[Records supplied]
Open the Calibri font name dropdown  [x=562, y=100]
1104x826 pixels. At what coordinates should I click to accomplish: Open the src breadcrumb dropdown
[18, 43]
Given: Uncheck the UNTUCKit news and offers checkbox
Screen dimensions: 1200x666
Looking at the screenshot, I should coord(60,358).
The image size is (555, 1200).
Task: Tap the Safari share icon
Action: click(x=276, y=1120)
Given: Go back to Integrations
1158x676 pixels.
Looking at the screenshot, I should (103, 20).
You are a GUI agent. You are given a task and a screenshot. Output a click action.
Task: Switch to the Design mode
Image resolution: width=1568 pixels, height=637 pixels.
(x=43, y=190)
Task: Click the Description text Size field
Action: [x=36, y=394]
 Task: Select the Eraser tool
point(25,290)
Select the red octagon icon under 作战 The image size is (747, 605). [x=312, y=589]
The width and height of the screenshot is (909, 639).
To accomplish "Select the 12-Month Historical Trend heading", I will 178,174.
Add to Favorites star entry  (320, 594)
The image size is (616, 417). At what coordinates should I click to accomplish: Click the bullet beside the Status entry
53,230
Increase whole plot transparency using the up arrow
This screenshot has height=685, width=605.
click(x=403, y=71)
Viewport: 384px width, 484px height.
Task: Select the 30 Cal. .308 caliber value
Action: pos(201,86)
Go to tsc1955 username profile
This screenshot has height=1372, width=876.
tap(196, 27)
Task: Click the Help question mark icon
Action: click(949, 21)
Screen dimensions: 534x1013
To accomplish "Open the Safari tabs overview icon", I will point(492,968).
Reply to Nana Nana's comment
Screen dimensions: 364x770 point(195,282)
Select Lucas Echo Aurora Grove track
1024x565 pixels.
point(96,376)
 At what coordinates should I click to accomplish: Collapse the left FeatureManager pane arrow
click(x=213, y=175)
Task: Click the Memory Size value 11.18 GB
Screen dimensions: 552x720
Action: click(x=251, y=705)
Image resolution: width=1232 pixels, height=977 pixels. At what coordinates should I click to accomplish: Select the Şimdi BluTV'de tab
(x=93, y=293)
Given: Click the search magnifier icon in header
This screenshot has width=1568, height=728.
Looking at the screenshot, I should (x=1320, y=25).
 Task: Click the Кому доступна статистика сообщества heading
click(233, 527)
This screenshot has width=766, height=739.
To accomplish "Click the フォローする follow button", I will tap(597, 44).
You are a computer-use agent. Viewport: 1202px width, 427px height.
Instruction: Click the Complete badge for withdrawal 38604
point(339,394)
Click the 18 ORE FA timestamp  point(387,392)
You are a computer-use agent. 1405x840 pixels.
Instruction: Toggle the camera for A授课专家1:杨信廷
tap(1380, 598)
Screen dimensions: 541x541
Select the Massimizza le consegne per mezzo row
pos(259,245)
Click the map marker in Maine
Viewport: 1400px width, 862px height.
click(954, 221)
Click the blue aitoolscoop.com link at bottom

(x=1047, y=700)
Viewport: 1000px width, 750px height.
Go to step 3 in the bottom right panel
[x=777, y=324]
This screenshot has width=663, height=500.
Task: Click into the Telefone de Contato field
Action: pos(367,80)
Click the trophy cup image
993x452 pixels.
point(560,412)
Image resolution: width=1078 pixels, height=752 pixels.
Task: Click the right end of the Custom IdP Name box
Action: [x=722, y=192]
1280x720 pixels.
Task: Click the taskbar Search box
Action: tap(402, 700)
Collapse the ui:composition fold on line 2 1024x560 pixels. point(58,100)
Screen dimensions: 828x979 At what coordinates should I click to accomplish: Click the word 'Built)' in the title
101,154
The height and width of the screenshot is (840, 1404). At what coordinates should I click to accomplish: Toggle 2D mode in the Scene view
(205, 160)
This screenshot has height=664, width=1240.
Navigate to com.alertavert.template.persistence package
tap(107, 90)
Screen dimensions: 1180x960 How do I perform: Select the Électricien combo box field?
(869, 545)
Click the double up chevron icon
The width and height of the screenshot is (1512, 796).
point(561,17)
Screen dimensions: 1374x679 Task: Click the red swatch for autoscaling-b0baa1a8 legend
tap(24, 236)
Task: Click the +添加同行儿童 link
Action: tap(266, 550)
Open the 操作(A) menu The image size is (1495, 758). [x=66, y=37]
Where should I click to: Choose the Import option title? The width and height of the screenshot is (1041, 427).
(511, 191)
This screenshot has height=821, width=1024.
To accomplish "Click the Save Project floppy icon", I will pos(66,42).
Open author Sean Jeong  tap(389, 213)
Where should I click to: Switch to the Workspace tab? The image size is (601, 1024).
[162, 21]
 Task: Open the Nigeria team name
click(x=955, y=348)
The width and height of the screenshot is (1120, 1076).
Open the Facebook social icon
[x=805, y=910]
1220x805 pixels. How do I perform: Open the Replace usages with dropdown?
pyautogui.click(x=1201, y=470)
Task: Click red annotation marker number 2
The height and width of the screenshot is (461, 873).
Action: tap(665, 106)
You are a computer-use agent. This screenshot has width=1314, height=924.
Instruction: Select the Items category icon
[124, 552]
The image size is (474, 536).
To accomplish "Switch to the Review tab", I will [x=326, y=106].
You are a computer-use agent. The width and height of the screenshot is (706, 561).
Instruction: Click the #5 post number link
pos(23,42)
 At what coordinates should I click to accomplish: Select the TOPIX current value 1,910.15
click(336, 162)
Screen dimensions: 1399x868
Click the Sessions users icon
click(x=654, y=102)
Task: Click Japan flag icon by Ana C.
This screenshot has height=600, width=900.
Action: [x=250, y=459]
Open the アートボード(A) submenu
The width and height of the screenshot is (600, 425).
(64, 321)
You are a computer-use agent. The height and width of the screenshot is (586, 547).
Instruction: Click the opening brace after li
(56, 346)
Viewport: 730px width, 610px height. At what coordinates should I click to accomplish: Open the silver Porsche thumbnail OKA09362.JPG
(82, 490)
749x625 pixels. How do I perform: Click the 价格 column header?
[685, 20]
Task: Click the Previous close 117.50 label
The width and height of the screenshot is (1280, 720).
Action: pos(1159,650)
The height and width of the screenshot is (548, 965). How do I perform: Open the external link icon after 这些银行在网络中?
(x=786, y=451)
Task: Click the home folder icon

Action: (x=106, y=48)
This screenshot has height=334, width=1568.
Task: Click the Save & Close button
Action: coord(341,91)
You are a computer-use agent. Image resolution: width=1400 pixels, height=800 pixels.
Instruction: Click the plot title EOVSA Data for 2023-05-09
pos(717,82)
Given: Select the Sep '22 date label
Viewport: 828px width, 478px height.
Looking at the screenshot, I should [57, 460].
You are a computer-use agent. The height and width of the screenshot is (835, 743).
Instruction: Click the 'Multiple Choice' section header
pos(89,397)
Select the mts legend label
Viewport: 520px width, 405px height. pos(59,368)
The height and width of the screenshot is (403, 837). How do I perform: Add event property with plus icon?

[Task brief] The complete listing, from first line to last, should be copied verbatim.

[Response for this exercise]
Open the Calibri font name dropdown  [x=562, y=100]
1104x826 pixels. At what coordinates should I click to accomplish: Open the src breadcrumb dropdown
[18, 43]
Given: Uncheck the UNTUCKit news and offers checkbox
Screen dimensions: 1200x666
Looking at the screenshot, I should coord(60,358).
The image size is (555, 1200).
Task: Tap the Safari share icon
Action: click(x=276, y=1120)
Given: Go back to Integrations
1158x676 pixels.
Looking at the screenshot, I should (103, 20).
You are a GUI agent. You are given a task and a screenshot. Output a click action.
Task: Switch to the Design mode
Image resolution: width=1568 pixels, height=637 pixels.
(x=43, y=190)
Task: Click the Description text Size field
Action: [x=36, y=394]
 Task: Select the Eraser tool
point(25,290)
Select the red octagon icon under 作战 The image size is (747, 605). [x=312, y=589]
The width and height of the screenshot is (909, 639).
To accomplish "Select the 12-Month Historical Trend heading", I will 178,174.
Add to Favorites star entry  (320, 594)
The image size is (616, 417). At what coordinates should I click to accomplish: Click the bullet beside the Status entry
53,230
Increase whole plot transparency using the up arrow
This screenshot has height=685, width=605.
click(x=403, y=71)
Viewport: 384px width, 484px height.
Task: Select the 30 Cal. .308 caliber value
Action: pos(201,86)
Go to tsc1955 username profile
This screenshot has height=1372, width=876.
tap(196, 27)
Task: Click the Help question mark icon
Action: click(949, 21)
Screen dimensions: 534x1013
To accomplish "Open the Safari tabs overview icon", I will point(492,968).
Reply to Nana Nana's comment
Screen dimensions: 364x770 point(195,282)
Select Lucas Echo Aurora Grove track
1024x565 pixels.
point(96,376)
 At what coordinates should I click to accomplish: Collapse the left FeatureManager pane arrow
click(x=213, y=175)
Task: Click the Memory Size value 11.18 GB
Screen dimensions: 552x720
Action: click(x=251, y=705)
Image resolution: width=1232 pixels, height=977 pixels. At what coordinates should I click to accomplish: Select the Şimdi BluTV'de tab
(x=93, y=293)
Given: Click the search magnifier icon in header
This screenshot has width=1568, height=728.
Looking at the screenshot, I should (x=1320, y=25).
 Task: Click the Кому доступна статистика сообщества heading
click(233, 527)
This screenshot has width=766, height=739.
To accomplish "Click the フォローする follow button", I will tap(597, 44).
You are a computer-use agent. Viewport: 1202px width, 427px height.
Instruction: Click the Complete badge for withdrawal 38604
point(339,394)
Click the 18 ORE FA timestamp  point(387,392)
You are a computer-use agent. 1405x840 pixels.
Instruction: Toggle the camera for A授课专家1:杨信廷
tap(1380, 598)
Screen dimensions: 541x541
Select the Massimizza le consegne per mezzo row
pos(259,245)
Click the map marker in Maine
Viewport: 1400px width, 862px height.
click(954, 221)
Click the blue aitoolscoop.com link at bottom

(x=1047, y=700)
Viewport: 1000px width, 750px height.
Go to step 3 in the bottom right panel
[x=777, y=324]
This screenshot has width=663, height=500.
Task: Click into the Telefone de Contato field
Action: pos(367,80)
Click the trophy cup image
993x452 pixels.
point(560,412)
Image resolution: width=1078 pixels, height=752 pixels.
Task: Click the right end of the Custom IdP Name box
Action: [x=722, y=192]
1280x720 pixels.
Task: Click the taskbar Search box
Action: tap(402, 700)
Collapse the ui:composition fold on line 2 1024x560 pixels. point(58,100)
Screen dimensions: 828x979 At what coordinates should I click to accomplish: Click the word 'Built)' in the title
101,154
The height and width of the screenshot is (840, 1404). At what coordinates should I click to accomplish: Toggle 2D mode in the Scene view
(205, 160)
This screenshot has height=664, width=1240.
Navigate to com.alertavert.template.persistence package
tap(107, 90)
Screen dimensions: 1180x960 How do I perform: Select the Électricien combo box field?
(869, 545)
Click the double up chevron icon
The width and height of the screenshot is (1512, 796).
point(561,17)
Screen dimensions: 1374x679 Task: Click the red swatch for autoscaling-b0baa1a8 legend
tap(24, 236)
Task: Click the +添加同行儿童 link
Action: tap(266, 550)
Open the 操作(A) menu The image size is (1495, 758). [x=66, y=37]
Where should I click to: Choose the Import option title? The width and height of the screenshot is (1041, 427).
(511, 191)
This screenshot has height=821, width=1024.
To accomplish "Click the Save Project floppy icon", I will pos(66,42).
Open author Sean Jeong  tap(389, 213)
Where should I click to: Switch to the Workspace tab? The image size is (601, 1024).
[162, 21]
 Task: Open the Nigeria team name
click(x=955, y=348)
The width and height of the screenshot is (1120, 1076).
Open the Facebook social icon
[x=805, y=910]
1220x805 pixels. How do I perform: Open the Replace usages with dropdown?
pyautogui.click(x=1201, y=470)
Task: Click red annotation marker number 2
The height and width of the screenshot is (461, 873).
Action: tap(665, 106)
You are a computer-use agent. This screenshot has width=1314, height=924.
Instruction: Select the Items category icon
[124, 552]
The image size is (474, 536).
To accomplish "Switch to the Review tab", I will [x=326, y=106].
You are a computer-use agent. The width and height of the screenshot is (706, 561).
Instruction: Click the #5 post number link
pos(23,42)
 At what coordinates should I click to accomplish: Select the TOPIX current value 1,910.15
click(336, 162)
Screen dimensions: 1399x868
Click the Sessions users icon
click(x=654, y=102)
Task: Click Japan flag icon by Ana C.
This screenshot has height=600, width=900.
Action: [x=250, y=459]
Open the アートボード(A) submenu
The width and height of the screenshot is (600, 425).
(64, 321)
You are a computer-use agent. The height and width of the screenshot is (586, 547).
Instruction: Click the opening brace after li
(56, 346)
Viewport: 730px width, 610px height. At what coordinates should I click to accomplish: Open the silver Porsche thumbnail OKA09362.JPG
(82, 490)
749x625 pixels. How do I perform: Click the 价格 column header?
[685, 20]
Task: Click the Previous close 117.50 label
The width and height of the screenshot is (1280, 720).
Action: pos(1159,650)
The height and width of the screenshot is (548, 965). How do I perform: Open the external link icon after 这些银行在网络中?
(x=786, y=451)
Task: Click the home folder icon

Action: (x=106, y=48)
This screenshot has height=334, width=1568.
Task: Click the Save & Close button
Action: coord(341,91)
You are a computer-use agent. Image resolution: width=1400 pixels, height=800 pixels.
Instruction: Click the plot title EOVSA Data for 2023-05-09
pos(717,82)
Given: Select the Sep '22 date label
Viewport: 828px width, 478px height.
Looking at the screenshot, I should [57, 460].
You are a computer-use agent. The height and width of the screenshot is (835, 743).
Instruction: Click the 'Multiple Choice' section header
pos(89,397)
Select the mts legend label
Viewport: 520px width, 405px height. pos(59,368)
The height and width of the screenshot is (403, 837). How do I perform: Add event property with plus icon?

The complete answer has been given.